What to produce
The records that follow are to be reproduced exactly. Any pictures in them are left out.

Dataset records
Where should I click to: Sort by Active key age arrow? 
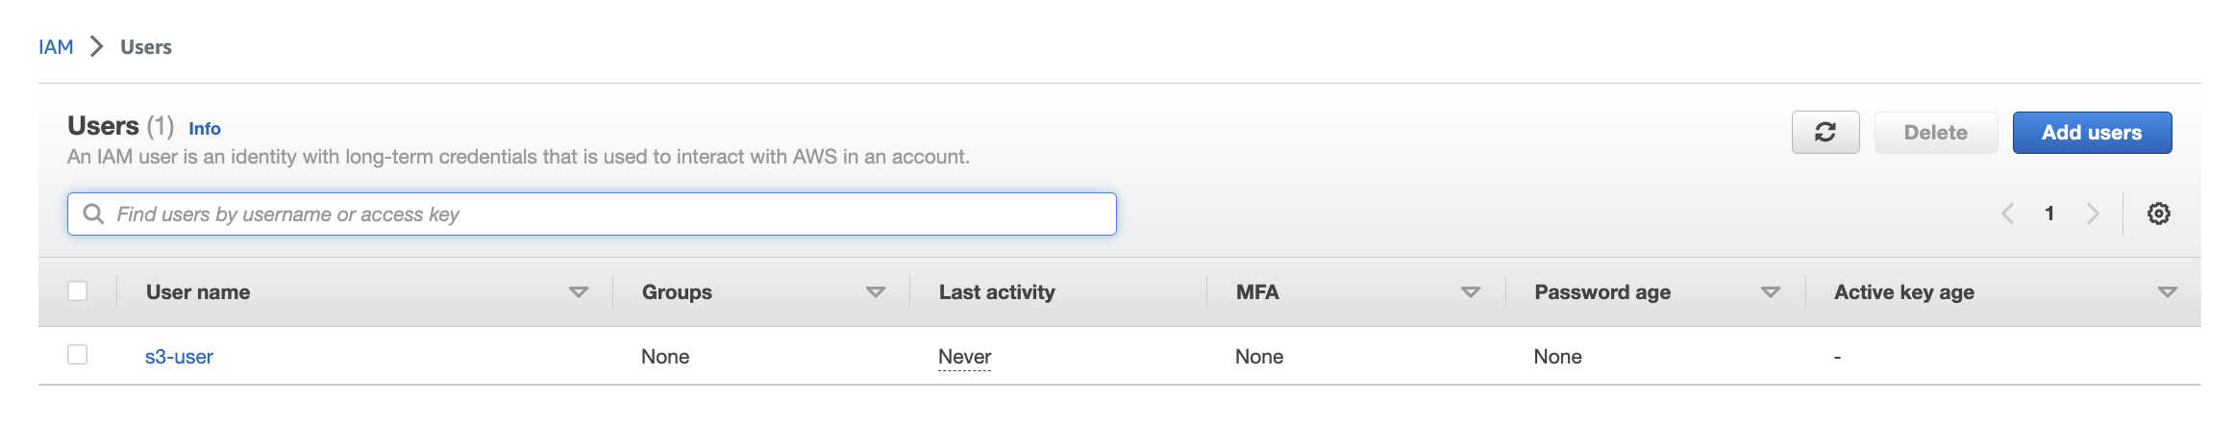(2167, 292)
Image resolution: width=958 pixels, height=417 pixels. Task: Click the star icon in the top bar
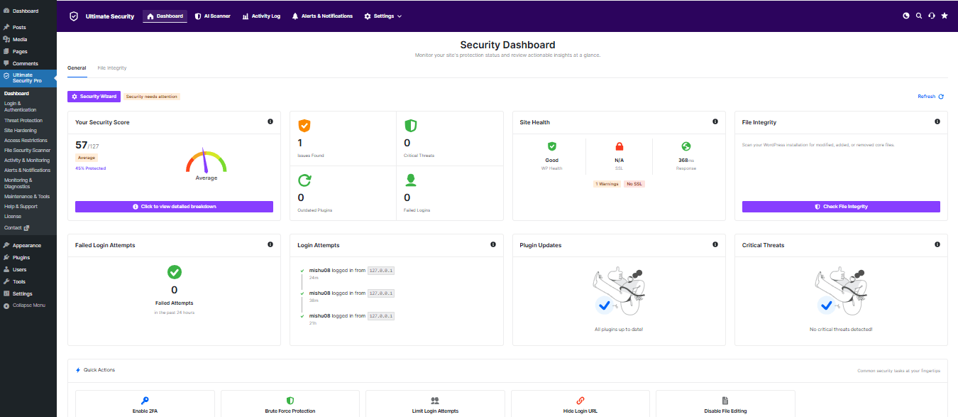[945, 15]
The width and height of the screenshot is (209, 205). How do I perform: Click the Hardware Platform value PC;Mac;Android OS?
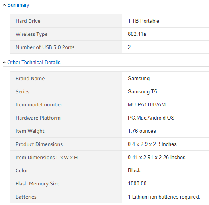[x=151, y=118]
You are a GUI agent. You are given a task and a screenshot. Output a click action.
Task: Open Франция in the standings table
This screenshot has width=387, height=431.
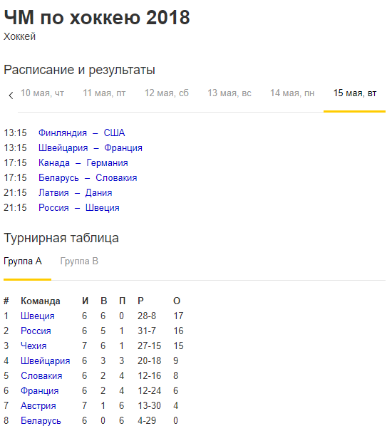(x=40, y=390)
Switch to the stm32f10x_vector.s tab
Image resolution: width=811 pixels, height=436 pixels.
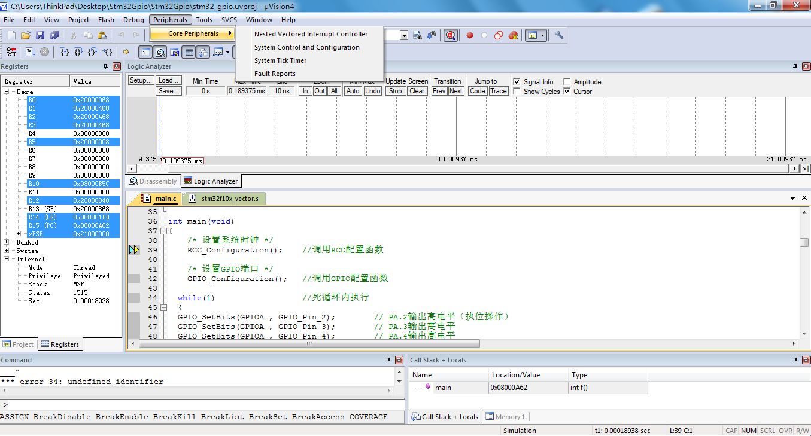[x=229, y=199]
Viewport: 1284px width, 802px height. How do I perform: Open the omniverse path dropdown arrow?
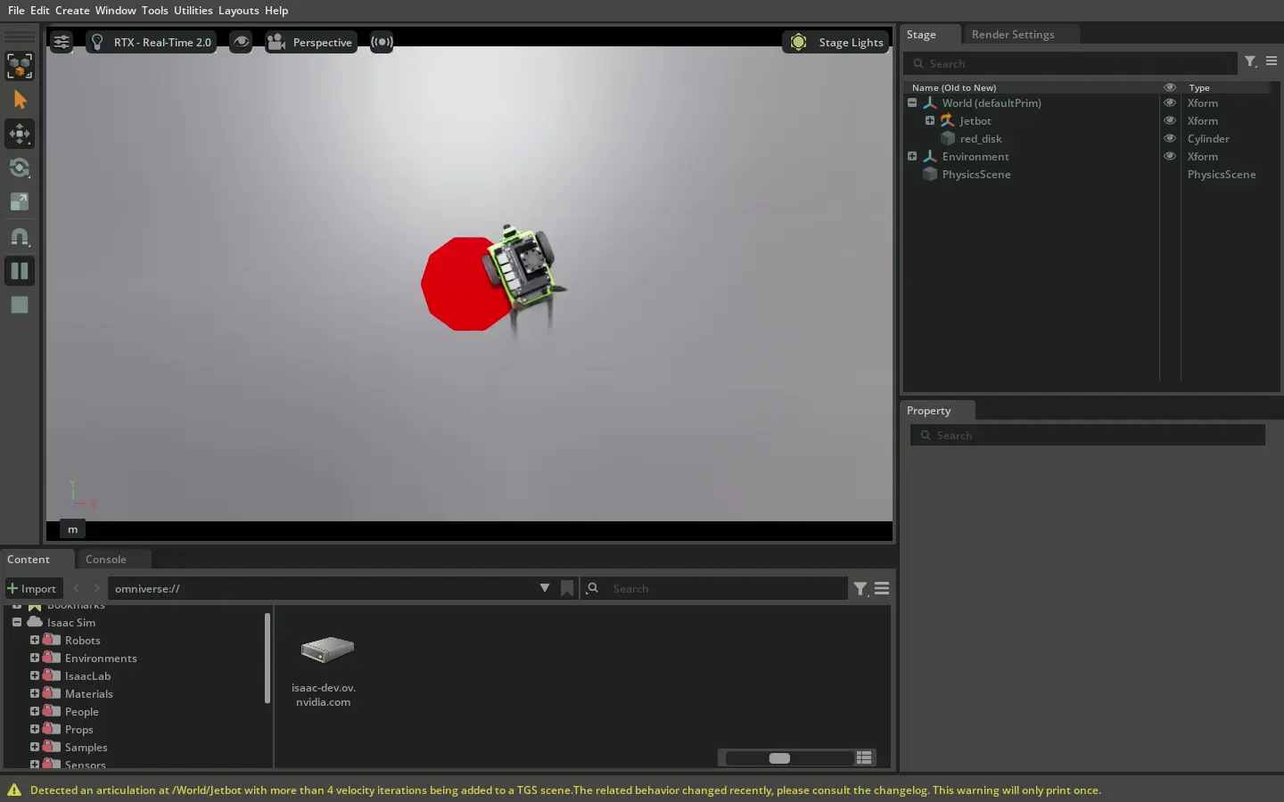tap(545, 588)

Solution to the problem
Where should I click to: Sort by Active key age arrow? 
(2167, 292)
Image resolution: width=958 pixels, height=417 pixels. Task: Click the star icon in the top bar
[945, 15]
The width and height of the screenshot is (209, 205). How do I perform: Click the Hardware Platform value PC;Mac;Android OS?
[x=151, y=118]
You are a GUI agent. You are given a task and a screenshot. Output a click action.
Task: Open Франция in the standings table
This screenshot has width=387, height=431.
(x=40, y=390)
Switch to the stm32f10x_vector.s tab
Image resolution: width=811 pixels, height=436 pixels.
[x=229, y=199]
Viewport: 1284px width, 802px height. How do I perform: Open the omniverse path dropdown arrow?
tap(545, 588)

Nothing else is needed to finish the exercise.